SPANISH FLU (1918-20) infected 500 million people, about a quarter of the world’s population at the time. The death toll was anywhere from 40 million to 100 million, making it one of the deadliest pandemics in history. As World War I was going on, censors minimized early media reports of illness and mortality in Germany, UK, France, and USA. Newspapers were free to report the epidemic’s effects in Spain (a neutral country in WWI), such as the grave illness of Spain’s King Alfonso XIII, and these stories created a false impression of Spain as especially hard hit and gave rise to the pandemic’s nickname “Spanish Flu”. There are many hypothesis about the actual source, the most popular ones suggesting that the pandemic originated in either UK or USA.

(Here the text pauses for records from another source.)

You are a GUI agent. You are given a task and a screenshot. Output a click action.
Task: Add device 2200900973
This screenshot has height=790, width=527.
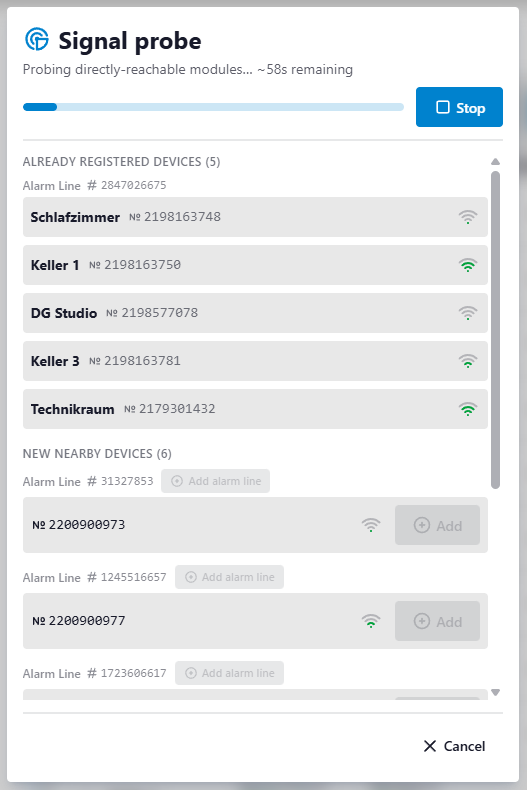click(437, 525)
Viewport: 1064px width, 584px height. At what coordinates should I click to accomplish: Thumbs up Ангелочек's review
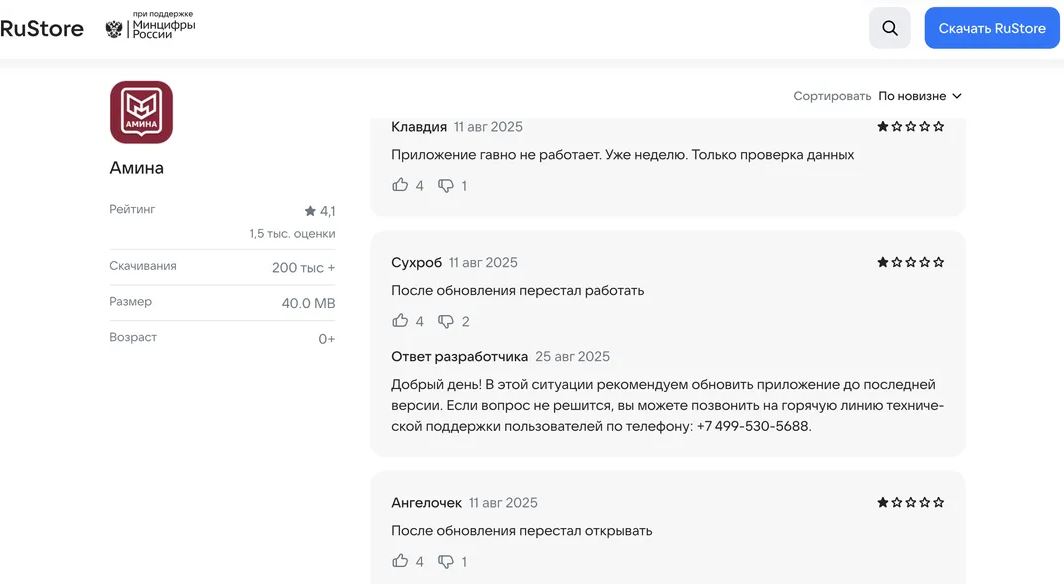pyautogui.click(x=400, y=561)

AIDS (1981-present), which peaked between the years 2005 and 2012, has claimed an estimated 30-36 million lives in the past 39 years.
ASIAN FLU (1957-58), which had its roots in China, resulted in 1 to 2 million deaths worldwide, with 116,000 in the USA alone.
HONG KONG FLU (1968-70), caused by an H3N2 strain of the influenza A virus, caused about 1 million deaths, including about 100,000 in USA alone.
The H1N1 SWINE FLU (2009-2010), which originated in Mexico, infected as many as 700 million to 1.4 billion people across the globe (10.2-20.4% of the then population) and killed between 200,000 and 284,000 people.
EBOLA (2014-16) ravaged West Africa, with 28,600 reported cases and 11,325 deaths.
These are the six most “deadly” pandemics suffered by the world in the past 200 years.
The COVID-19 CORONAVIRUS (also known as 2019-nCoV or SARS-CoV-2) has already crossed 31,000 deaths, thus already eclipsing EBOLA in just four months. Going by the average number of deaths worldwide in the past 3 days, the current Coronavirus will overtake the H1Ni Swine Flu in another 66 days.
The key question is, will our medical researchers and pharma companies be able to develop a vaccine and a cure in time to prevent this disease from killing 1 million people? After all, over US$180 billion is spent annually on research and development in the pharmaceutical industry. What good is it if so much money—and the tens of thousands of researchers and scientists working in Pharma R&D—can’t save the world from a deadly disease even in 2020?
See the Our World in Data graph, developed based on raw data from the European CDC (European Centre for Disease Prevention and Control). What’s more scary than the Total Confirmed Deaths curve is the Daily New Confirmed Deaths curve.
Also pay attention to what they have written as a disclaimer: “Limited testing and challenges in the attribution of the cause of death means that the number of confirmed deaths may not be an accurate count of the true number of deaths from COVID-19“.
Let me give you some country-wide data on the number of deaths reported at midnight UTC of 28/29 March vs. midnight UTC of 27/28 March (24 hours):
- WORLD up by 12.9% (3,516 new cases)
- Bulgaria up by 133%
- Ukraine up by 80%
- Ireland up by 64%
- Mexico up by 50%
- Argentina up by 46%
- Romania up by 42%
- UK up by 34%
- Portugal and USA up by 31% each
- Philippines and Denmark up by 25% each
- Brazil and Germany up by 23% each
This is not data from some third-world countries alone, it includes some of the most developed countries in the world.